The word ‘desert’ implies ‘deserted,’ ‘forsaken,’ ‘abandoned.’ Before coming to the desert of the Colorado Plateau, I imagined this place as an expanse of lifeless rocks, with a few tumbleweeds blowing in the wind. I was shocked to find that this place is not deserted at all. This area gets only seven inches of rain each year, yet biodiversity flourishes. There are more than cactus here- I have seen flowers of every color, many types of grasses, shrubs, and even trees. How can all these plants grow out of this parched sand? How can so little water create so much life?
Nestled in the canyons along the Dirty Devil River is a hidden paradise; cottonwood trees dominate the riparian zones and sandy washes between layered cliffs of Navajo, Kayenta, and Wingate sandstone. I was surprised to find deciduous trees here with such broad leaves, as they need so much water to survive. They reach their taproots deep into the earth, and their branches high towards the sun. Their fresh green buds contrast sharply with the surrounding rock layers that have been here for over 200 million years. Ravens and hawks nest in their branches, beavers build dams from their wood, and owls live in the holes of their trunks. Hundreds of years ago, native people ate these spring buds, and made scurvy-preventing medicine from the tree’s inner bark. Today, we make camp under their cool shade, watch their cotton-covered seeds float in the sunlight like a light snowfall, and step across the silvery blanket of their dead leaves on the dry earth.
In even drier areas away from streams and washes, intermixed with pinyon pine, juniper trees flourish. The Navajo people ate the blue “berries” (actually modified cones) of this conifer, and used them as beads. They also made medicine from juniper to treat the flu. Now, we marvel at their scaly green leaves, their fresh, pine scent, and their gnarled branches. This tree has adapted to life in this harsh climate- in times of drought, it can shut off water and nutrients to some of its branches, killing parts of itself so that the whole can survive. I touch the shredded bark of a nearby juniper. Many years have these weathered trees stood against the heat and the cold, the thirst and the flood. These trees can survive for thousands of years. How old is this one?

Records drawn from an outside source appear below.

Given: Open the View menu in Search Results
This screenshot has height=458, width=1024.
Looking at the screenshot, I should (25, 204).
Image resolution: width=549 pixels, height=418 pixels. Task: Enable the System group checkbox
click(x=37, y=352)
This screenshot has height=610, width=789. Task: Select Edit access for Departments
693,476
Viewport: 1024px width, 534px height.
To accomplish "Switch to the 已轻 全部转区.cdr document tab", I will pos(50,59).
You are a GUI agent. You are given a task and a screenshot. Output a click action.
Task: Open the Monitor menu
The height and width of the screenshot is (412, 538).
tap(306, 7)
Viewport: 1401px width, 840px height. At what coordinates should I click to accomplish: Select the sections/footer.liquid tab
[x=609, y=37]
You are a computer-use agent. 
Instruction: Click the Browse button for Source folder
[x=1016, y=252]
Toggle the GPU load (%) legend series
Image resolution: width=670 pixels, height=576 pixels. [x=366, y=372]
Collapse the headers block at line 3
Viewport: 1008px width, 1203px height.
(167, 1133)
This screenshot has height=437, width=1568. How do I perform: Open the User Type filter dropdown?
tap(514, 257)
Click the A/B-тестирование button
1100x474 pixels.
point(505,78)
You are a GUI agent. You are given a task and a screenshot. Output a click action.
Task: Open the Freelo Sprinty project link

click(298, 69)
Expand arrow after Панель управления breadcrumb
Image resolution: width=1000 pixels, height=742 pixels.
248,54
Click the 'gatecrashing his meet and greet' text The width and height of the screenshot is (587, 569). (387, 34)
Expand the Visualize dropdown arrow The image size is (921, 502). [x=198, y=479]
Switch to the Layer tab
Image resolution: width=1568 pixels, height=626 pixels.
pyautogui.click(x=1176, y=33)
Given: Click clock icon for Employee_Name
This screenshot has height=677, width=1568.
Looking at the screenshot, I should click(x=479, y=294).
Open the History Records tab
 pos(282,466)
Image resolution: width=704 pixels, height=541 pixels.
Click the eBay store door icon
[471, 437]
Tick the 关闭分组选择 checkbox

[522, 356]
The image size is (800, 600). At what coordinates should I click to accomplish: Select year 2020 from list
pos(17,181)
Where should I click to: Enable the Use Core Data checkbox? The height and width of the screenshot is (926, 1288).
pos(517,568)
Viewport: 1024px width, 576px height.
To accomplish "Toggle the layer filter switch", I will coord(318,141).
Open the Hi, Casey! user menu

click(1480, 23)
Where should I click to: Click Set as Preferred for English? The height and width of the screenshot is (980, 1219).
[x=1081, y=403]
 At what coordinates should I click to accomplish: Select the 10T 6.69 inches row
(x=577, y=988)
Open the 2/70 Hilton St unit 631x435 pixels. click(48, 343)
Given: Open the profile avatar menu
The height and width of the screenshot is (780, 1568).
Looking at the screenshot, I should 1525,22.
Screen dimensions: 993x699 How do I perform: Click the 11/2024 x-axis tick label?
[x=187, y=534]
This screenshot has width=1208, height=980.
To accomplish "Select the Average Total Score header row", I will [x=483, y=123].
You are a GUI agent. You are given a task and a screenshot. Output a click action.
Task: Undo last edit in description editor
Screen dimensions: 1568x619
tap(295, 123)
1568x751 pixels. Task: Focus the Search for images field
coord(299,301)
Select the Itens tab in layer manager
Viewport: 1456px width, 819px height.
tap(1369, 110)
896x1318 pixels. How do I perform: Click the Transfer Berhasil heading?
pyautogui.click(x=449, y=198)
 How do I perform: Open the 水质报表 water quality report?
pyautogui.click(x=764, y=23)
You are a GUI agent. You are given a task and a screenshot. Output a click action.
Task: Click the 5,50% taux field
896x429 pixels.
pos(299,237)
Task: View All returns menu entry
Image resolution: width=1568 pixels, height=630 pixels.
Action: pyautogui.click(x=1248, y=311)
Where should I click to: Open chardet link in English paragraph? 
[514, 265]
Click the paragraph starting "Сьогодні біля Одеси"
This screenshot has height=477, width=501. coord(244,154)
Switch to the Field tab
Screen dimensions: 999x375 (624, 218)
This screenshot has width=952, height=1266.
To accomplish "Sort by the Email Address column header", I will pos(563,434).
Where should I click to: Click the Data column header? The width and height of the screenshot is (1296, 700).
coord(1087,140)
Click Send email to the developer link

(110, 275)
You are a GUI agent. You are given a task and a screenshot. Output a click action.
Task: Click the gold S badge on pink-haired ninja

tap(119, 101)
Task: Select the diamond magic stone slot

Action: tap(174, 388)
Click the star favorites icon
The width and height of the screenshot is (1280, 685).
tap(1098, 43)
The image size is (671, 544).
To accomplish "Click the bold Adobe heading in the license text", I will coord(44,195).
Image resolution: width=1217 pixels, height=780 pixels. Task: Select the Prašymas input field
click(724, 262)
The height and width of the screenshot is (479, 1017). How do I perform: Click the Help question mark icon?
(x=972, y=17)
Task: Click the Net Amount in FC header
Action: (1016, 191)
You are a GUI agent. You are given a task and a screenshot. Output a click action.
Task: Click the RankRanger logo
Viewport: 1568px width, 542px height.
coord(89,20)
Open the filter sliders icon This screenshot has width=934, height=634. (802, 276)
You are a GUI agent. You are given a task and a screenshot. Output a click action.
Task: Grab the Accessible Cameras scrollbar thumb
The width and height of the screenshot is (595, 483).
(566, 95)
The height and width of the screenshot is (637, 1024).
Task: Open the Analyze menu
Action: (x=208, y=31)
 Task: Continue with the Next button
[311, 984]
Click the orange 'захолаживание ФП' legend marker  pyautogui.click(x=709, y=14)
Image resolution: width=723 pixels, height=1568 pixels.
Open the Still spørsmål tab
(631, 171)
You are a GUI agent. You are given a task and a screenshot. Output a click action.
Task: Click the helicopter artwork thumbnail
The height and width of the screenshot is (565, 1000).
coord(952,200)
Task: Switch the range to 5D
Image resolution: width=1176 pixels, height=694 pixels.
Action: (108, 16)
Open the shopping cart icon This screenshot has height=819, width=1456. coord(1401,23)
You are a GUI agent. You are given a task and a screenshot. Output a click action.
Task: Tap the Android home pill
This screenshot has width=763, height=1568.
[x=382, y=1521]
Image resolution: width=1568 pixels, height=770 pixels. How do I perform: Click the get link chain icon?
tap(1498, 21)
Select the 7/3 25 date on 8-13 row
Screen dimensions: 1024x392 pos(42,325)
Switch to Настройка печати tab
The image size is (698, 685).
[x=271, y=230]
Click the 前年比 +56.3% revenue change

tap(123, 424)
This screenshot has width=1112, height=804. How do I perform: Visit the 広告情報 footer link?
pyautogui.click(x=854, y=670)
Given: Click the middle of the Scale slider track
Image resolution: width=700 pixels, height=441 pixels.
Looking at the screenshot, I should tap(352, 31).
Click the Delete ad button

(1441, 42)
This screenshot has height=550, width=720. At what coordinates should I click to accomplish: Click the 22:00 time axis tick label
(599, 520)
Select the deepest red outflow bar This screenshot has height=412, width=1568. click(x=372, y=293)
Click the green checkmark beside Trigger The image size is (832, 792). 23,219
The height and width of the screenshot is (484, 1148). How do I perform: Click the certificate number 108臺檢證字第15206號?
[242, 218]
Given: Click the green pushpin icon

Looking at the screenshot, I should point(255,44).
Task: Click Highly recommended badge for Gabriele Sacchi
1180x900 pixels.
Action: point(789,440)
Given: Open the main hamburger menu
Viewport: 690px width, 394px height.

It is amazing where life can bloom. Poking their heads out of the sand are white primroses, orange globe mallows, and the delicate pink flowers of the prickly pear cactus. The adaptability of the plants and animals that live here is incredible. The thousand year old juniper, the budding cottonwood, the flowering cactus; their survival truly proves the resilience of life. The songs of the birds, the flutter of bats, the cougar leaving prints in the mud; many think of the desert as a barren wasteland. But look around, this place is very much alive.